• **WHAT YOU HAVE TO DO**
Please restate word for word the line holding "Task: Open EUTRA/LTE/IoT in OFDM Standards" and every following line through the end of the entries.

• **SOURCE DATA**
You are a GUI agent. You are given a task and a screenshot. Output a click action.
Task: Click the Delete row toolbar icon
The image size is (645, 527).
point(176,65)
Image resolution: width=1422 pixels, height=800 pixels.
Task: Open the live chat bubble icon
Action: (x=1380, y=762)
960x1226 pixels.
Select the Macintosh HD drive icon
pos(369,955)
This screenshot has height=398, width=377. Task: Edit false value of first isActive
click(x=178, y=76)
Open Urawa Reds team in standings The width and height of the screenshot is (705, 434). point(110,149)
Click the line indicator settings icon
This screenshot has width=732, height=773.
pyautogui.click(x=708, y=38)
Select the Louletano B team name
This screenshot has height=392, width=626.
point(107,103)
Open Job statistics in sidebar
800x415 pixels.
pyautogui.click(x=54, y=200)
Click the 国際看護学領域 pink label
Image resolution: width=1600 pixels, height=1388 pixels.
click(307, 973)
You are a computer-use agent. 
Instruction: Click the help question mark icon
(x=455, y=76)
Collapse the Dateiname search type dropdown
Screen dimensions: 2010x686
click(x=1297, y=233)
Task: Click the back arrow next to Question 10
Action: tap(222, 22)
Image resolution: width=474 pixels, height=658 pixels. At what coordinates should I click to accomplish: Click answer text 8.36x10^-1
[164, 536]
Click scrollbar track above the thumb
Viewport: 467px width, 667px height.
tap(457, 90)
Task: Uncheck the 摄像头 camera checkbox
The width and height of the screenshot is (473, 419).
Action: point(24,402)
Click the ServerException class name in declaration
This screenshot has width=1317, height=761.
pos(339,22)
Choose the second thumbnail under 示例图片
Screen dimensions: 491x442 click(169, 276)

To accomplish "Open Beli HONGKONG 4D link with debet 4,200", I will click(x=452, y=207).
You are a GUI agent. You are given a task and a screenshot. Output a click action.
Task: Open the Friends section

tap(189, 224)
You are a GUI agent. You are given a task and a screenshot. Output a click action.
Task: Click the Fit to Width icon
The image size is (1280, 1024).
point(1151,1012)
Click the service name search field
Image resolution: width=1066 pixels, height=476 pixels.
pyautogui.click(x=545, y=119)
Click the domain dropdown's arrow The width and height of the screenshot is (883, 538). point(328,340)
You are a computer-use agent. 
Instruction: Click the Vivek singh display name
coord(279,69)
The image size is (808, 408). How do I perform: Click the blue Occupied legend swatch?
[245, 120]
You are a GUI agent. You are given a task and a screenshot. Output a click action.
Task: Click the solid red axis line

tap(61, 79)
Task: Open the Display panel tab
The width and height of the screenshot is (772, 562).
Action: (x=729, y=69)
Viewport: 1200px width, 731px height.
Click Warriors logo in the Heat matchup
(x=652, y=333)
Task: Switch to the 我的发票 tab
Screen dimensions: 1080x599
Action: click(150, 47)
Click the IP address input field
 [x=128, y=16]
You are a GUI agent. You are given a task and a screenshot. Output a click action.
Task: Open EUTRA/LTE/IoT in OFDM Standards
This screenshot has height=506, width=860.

• **RESULT OF THE EXERCISE**
Task: Open EUTRA/LTE/IoT in OFDM Standards
This screenshot has height=506, width=860.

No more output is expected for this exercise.